Esta noção de Mundus Imaginalis se revelará indispensável. Ela supõe uma confluência de tradições além de outras tantas conexões esotéricas entre o Cristianismo e o Islã, assim como o reconhecimento de sua filiação oriental - no sentido tanto metafísico como geográfico dos termos. Essa filiação abre a perspectiva de umTerceiro Mundo entre o inteligível e o sensível. No Islã se denomina ÂLAM-AL-MITHAL'' , para o qual o orientalista Henry Corbin inventou o neologismo ''IMAGINAL'',  a fim de diferencia-lo do simples imaginário tal e qual o concebe a psicologia  moderna e particularmente a psicanalítica. Porque não se trata aqui, DE MODO ALGUM,  de um mero onirismo psíquico, tal como praticaram muitos surrealistas na literatura européia do inicio do século XX, e sim de um verdadeiro onirismo espiritual, da mesma espécie daquele levado á cabo por Rimbaud, Nerval e Artaud.

POST SCRIPTUM

(..).

A psicologia ocidental em quase sua totalidade só se interessa pelos estados outros de consciência que não o usual quando estes são patológicos, isto é , não integrados no indivíduo. Esquizofrenia, psicoses, neuroses, este é o campo que tais escolas lidam.

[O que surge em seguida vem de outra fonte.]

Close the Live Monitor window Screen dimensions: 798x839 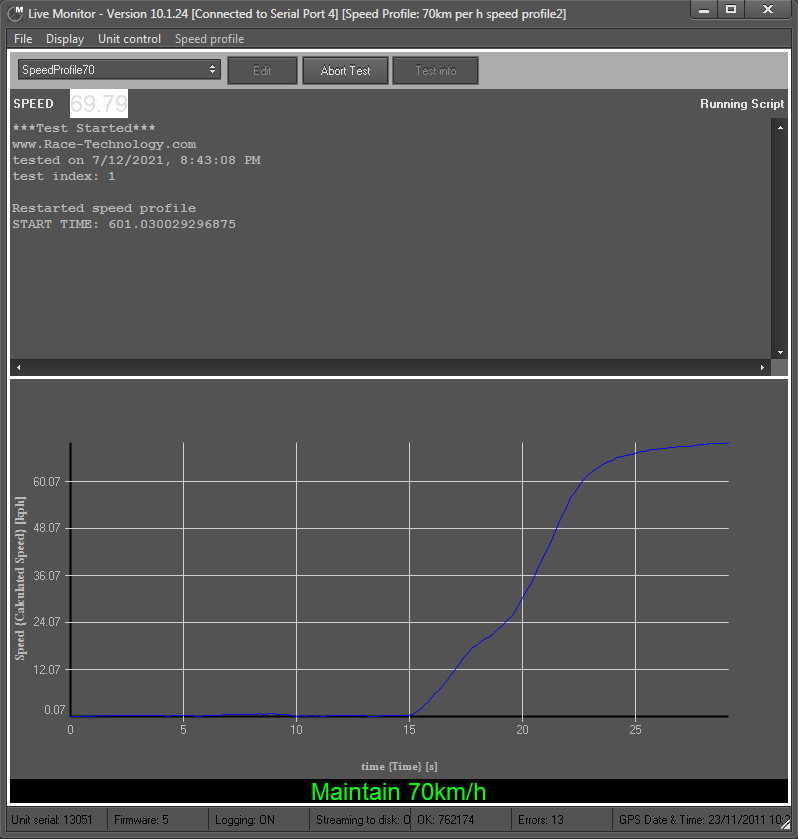[768, 9]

 Escolas como a junguiana e a transpessoal são exceções importantes, que embora de forma tímida, dão os primeiros passos no estudo dos níveis alterados de consciência nos quais ela não se fragmenta ou descompensa, mas se AMPLIA OU EXPANDE. De uma forma primária ainda chamam tais estados de transe, muitas vezes considerando-os ocorrência fugidias, como acessos que vem e vão.

Mas outras escolas de psicologia mais sofisticadas como a budista e a nagualista compreendem que existem outros estados de consciência e podemos não apenas incidir neles mas ampliar a tal ponto nossa percepção que um novo mundo se descortina aos nossos olhos, ampliado por podermos perceber mais, por estarmos com o nosso elo de conexão com O Atman ou Espírito limpo e fortalecido. Foi Wiliam Blake quem escreveu: ''Se as portas da percepção estivessem limpas, tudo apareceria para o homem tal como é: infinito''.